**Brano selezionato**
"""

Prende quota il festival della normalità Una "seconda" nel segno dell'impegno

Resta una kermesse di grande livello, anche i i Take That non emozionano. Ficarra e Picone, dopo un grande pezzo comico, ricordano don Pino Puglisi, il sacerdote ucciso dalla mafia. E in un pezzo della sezione giovani, quello di Fabrizio Moro, spiccano le figure di Falcone e Borsellino

Prende quota il festival della normalità 
Una "seconda" nel segno dell'impegno

Sanremo - Va bene che Paolo Meneguzzi, primo in gara ieri sera, rappresenta, così bellino, timido, asettico, l'ultima deriva d'un giovanilismo senza più brividi. Che gli Stadio, un grande gruppo, non lo sono mai stati, ma un tempo avevano, almeno, gli autori. E che Marcella e Gianni Bella sono ormai un'evenienza residuale, da accogliere con rispettoso distacco. Ma ribadiamolo: da anni Sanremo non ci regalava un festival di questo livello, e pazienza se la seconda serata è stata, rispetto alla prima, un filino più avara d'emozioni. Con Tosca, Dorelli, Concato e, ma sì, Paolo Rossi a rappresentare i momenti magici, poche le canzoni imbarazzanti e il resto di decorosa - e già per questo, a Sanremo, inconsueta - routine.
Poi, certo, a guastare la festa provvedono egregiamente le giurie: questi vandali senza volto che, annidati chissà dove, mettono a segno i loro misfatti, bocciando ad esempio - è accaduto la prima sera - la più bella canzone del girone giovanile, La ballata di Gino dei bravi Khorakhané, o l'onirica Napoleone azzurro, dei Grandi Animali Marini. Ma questo è nel Dna d'ogni festival, e bisognerà rassegnarsi: perfino i discografici sembrano, quest'anno convertirsi alla qualità, ma le giurie demoscopiche no, alla qualità e al buon gusto, questi demolitori d'ogni estetica, sono impermeabili.
Pazienza. Dunque avvio, ieri, con Meneguzzi, e la sua canzoncina scorre inane e provvisoria come s'addice a un idolo teenageriale. Degli Stadio si salva la vocalità di Gaetano Curreri, il resto difficilmente entrerà nella storia, perché storia non ha. Sara Galimberti, prima in gara tra i debuttanti, è la più fotogenica - e infatti è assai fotografata -, ha un curriculum che spazia dall'operetta ai Pooh e una teatralità che calamita l'applauso.

"""

**Contenuto del dataset**

"""

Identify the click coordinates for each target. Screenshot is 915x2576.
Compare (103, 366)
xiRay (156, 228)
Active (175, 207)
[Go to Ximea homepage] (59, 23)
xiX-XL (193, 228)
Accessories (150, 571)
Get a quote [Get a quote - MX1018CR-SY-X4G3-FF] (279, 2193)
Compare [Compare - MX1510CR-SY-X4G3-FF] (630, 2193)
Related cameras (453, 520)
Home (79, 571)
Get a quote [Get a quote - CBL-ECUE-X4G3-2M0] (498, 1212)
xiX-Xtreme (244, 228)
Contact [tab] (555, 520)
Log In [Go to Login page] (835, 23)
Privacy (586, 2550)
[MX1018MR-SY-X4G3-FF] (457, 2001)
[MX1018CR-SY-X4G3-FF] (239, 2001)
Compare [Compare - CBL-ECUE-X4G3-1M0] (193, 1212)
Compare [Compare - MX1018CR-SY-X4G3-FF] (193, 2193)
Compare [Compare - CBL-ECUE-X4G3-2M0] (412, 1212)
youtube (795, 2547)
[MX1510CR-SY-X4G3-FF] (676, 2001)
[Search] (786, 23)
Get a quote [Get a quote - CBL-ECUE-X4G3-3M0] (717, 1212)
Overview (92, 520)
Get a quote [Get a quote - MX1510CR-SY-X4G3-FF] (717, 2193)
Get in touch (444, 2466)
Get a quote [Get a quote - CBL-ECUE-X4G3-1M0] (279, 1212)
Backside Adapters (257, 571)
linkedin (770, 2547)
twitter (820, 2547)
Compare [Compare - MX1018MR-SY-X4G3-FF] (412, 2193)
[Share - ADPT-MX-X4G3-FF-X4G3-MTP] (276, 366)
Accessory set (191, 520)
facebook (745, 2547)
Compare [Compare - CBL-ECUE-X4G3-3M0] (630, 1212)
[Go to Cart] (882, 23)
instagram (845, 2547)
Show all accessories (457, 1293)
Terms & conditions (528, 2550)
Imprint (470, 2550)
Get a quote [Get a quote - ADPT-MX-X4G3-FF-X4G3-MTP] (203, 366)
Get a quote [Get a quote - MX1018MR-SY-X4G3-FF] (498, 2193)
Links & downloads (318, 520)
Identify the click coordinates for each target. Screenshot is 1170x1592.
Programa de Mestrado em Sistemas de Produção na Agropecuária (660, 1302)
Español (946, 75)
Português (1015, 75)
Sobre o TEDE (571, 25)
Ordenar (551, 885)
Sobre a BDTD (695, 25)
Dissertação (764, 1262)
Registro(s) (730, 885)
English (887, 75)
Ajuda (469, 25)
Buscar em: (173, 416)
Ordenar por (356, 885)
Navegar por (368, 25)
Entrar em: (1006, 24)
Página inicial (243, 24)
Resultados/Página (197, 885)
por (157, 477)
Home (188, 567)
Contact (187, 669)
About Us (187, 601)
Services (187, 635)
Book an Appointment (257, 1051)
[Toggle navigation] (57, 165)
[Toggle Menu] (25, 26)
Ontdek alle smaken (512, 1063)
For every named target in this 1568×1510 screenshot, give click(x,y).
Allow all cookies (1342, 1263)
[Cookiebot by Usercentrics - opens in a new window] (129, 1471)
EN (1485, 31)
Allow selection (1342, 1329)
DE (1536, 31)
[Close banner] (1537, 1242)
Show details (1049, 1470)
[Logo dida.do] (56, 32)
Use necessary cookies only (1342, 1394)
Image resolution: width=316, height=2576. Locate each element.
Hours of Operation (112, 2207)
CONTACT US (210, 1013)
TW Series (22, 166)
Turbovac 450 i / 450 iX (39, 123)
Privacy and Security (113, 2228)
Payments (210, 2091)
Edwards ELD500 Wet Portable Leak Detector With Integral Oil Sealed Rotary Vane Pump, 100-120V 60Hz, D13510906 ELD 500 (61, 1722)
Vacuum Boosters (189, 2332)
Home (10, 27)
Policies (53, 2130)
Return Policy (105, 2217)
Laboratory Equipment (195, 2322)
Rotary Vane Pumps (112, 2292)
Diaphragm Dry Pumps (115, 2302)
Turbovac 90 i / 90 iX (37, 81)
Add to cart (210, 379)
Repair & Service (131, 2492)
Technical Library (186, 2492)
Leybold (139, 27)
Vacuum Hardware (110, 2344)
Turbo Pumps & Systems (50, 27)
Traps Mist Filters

"""

Secondo il brano sul Festival di Sanremo, quale canzone dei Khorakhané è stata bocciata dalle giurie nella prima serata?

La ballata di Gino.